Por lo pronto, me había refugiado en el cuarto que compartía con mis hermanas mayores. Era una pieza gigantesca, casi como otra sala o como otro apartamento. Y esa tarde no podía hacer otra cosa que aguantar el dolor que me producían las mil espinas que se me clavaban en el estómago.

Entonces, no sé por qué capricho, fui a la sala a recoger a mi mejor amigo, un títere que me había regalado Ornel para mi cumpleaños.

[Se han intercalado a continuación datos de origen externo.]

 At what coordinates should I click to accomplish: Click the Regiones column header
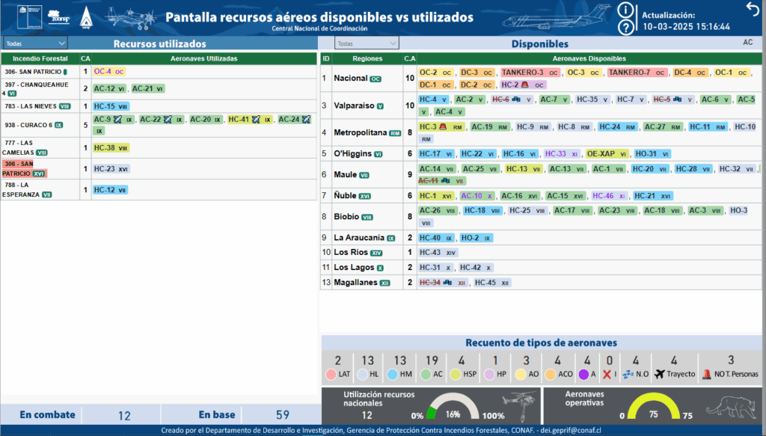click(x=367, y=58)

Saludé a todos, uno por uno como era la costumbre en Colombia. Mientras pasaba por todos los puestos, una compacta y potente masa de gas se movió del estómago al colon. Estaba en ese momento saludando a Margarita y sentí, de repente, que la amenaza que me había mortificado toda la tarde había conseguido llegar al recto de manera definitiva, inatajable. No habría podido ocurrir esto en una ocasión más inoportuna. Margarita me decía con ese acento uruguayo que me parecía tan hermoso: “hola, mi gordito, tan lindo como siempre”, y me daba una apretón en el cachete, cuando tratrataratrataratara, rugió un pedo eterno.

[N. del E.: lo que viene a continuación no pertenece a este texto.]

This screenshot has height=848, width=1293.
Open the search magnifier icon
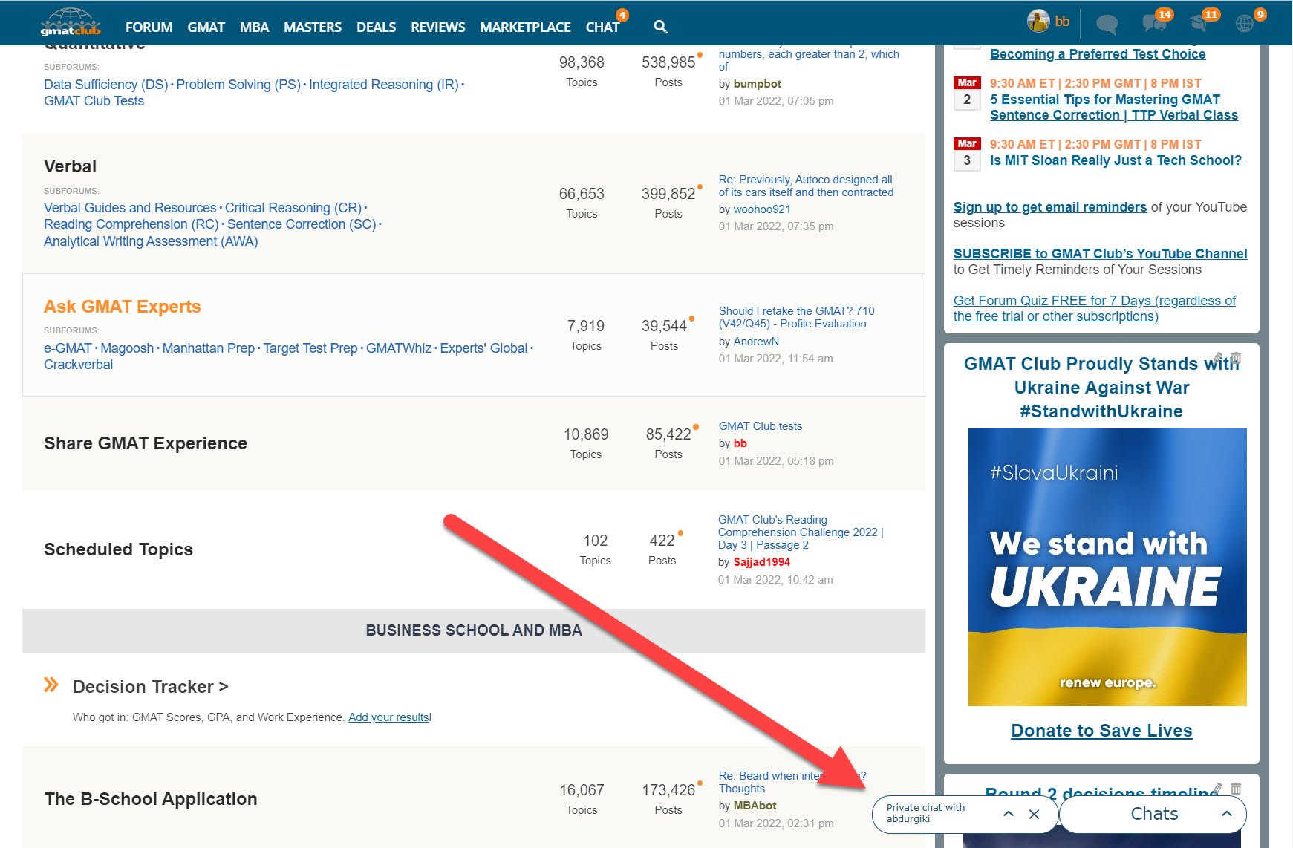pos(660,27)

Me ha quedado congelado en la memoria ese instante, como seguramente para otros será siempre memorable el instante en que la mano de un general les puso en el pecho una medalla, o como los que nunca podrán olvidar su primera comunión o su primer beso. Para mí, la vergüenza de ese instante se convirtió casi en el punto milimétrico en que empecé a sentirme adulto.

Dicen que los que no suenan son los más olorosos y los que suenan duro son los que no huelen a nada. Ahora sé que cada regla tiene su excepción, porque el mío hizo un escándalo apenas comparable con la fetidez que diseminó por toda la sala. Todos los compuestos azufrados que había generado mi digestión coparon hasta el último rincón de la sala en cuestión de segundos. Margarita me soltó asustada el cachete, en tanto que los demás se pusieron de pie instintivamente, buscando alejarse de mí. La cara de mi papá dibujó un creciente signo de interrogación y mi Mamá no sabía si reír, para disimular, o si fruncir el ceño, para quedar bien ante los demás. Las miradas cayeron sobre mí en alud y me sentí un conejillo de indias, un cerdo salvaje que había irrumpido en el salón más elegante de las cortes europeas.

Salí corriendo a mi cuarto, no tenía otra alternativa. Salté sobre la cama y, boca abajo, puse mi cara contra la almohada. Estaba tan asustado que no me atrevía a llorar. Quizás más tarde sí iba a llorar, cuando me dieran el peor regaño de mi vida, cuando me dieran la garrotera que me merecía.

No sé en qué terminó la reunión, mis papás nunca me contaron. Alejandra, mi hermana, dijo luego que los checos habían soltado al unísono una carcajada amable, gritando eufóricos: “¡Curva, curva, curva!”, que significa “hijo de mala madre”, aunque una traducción más colombiana sería algo así como: “¡qué pedo tan hijueputa!”. Los latinos, en cambio, dice Alejandra que se quedaron serios, petrificados, a lo mejor tratando de demostrar su civilidad ante los europeos.

Mis papás efectivamente me regañaron, pero no con la saña que yo me imaginaba. De hecho fue un diálogo, un diálogo muy propositivo. Eso sí, a partir de entonces me prohibieron las paletas de chocolate y coco que vendían en la esquina.

No volví a ver la cara de nuestros amigos sino hasta la fecha del regreso. Ese día no tuve dónde esconderme más. Cantamos por última vez el himno de la Unidad Popular de Chile y la Internacional Socialista, y en mi interior todo era un nudo, un vértigo, una incertidumbre con enormes alas de mariposa. Mi alivio llegó cuando todos nos dimos licencia para derramar unas cuantas lágrimas. Margarita me dijo entonces: “eso le pasa a cualquiera, yo también era pedorra. A cualquiera se le puede salir uno y más si eres un niño”. Fue lo último que supe de ella y me pareció que era un delicado manto de perdón.

Ahora, mientras escribo, me da por pensar que mi pedo no fue más que la despedida de un fantasma que recorrió Europa durante sesenta o más años, durante los cuales unos experimentaron una solidaridad verdadera, otros solamente una burocracia enrevesada y los demás se contentaron con mirar de lejos, llenos de miedo. Un fantasma que se esfumó como un gas azufrado, nada más.